-- Task requirements --
Your answer should be a single number: the count of lines in the entries below that contain "agent".

Collected data
=-=-=

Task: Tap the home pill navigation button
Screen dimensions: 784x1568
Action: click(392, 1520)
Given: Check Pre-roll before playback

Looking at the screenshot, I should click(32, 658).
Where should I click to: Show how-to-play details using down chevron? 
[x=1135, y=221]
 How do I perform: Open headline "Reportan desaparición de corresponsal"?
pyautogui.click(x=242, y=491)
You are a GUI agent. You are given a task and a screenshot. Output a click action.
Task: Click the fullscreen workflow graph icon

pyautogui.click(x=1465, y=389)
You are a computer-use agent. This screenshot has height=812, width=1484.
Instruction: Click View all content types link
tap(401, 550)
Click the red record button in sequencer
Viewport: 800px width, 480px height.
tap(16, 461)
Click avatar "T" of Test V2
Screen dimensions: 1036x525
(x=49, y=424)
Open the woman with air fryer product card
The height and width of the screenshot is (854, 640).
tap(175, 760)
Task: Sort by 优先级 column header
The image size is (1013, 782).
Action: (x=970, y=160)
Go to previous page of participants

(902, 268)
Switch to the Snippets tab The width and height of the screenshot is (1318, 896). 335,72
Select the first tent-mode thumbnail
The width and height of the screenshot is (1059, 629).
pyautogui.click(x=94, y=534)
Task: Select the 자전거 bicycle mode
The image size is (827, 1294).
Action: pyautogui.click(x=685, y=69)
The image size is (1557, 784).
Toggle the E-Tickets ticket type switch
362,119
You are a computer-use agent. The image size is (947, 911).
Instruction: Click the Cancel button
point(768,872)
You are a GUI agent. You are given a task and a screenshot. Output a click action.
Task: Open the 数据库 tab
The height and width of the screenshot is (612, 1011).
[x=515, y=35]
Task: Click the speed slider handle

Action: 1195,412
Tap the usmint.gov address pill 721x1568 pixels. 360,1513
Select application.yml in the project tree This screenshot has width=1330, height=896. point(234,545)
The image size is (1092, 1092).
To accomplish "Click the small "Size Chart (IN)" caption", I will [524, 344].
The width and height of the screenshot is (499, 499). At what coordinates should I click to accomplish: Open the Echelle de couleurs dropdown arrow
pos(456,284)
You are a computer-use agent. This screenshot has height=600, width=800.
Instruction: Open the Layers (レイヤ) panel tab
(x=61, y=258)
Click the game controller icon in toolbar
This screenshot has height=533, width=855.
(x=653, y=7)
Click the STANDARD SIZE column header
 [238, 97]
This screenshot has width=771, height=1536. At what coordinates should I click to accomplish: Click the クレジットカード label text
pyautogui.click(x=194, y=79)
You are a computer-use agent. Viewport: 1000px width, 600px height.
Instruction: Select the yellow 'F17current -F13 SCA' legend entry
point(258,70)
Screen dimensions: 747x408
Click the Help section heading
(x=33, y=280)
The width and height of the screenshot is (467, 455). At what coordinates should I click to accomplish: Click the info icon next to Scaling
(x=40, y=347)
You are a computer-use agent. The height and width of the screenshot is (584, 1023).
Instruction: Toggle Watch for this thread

=-=-=

-- Answer space --
7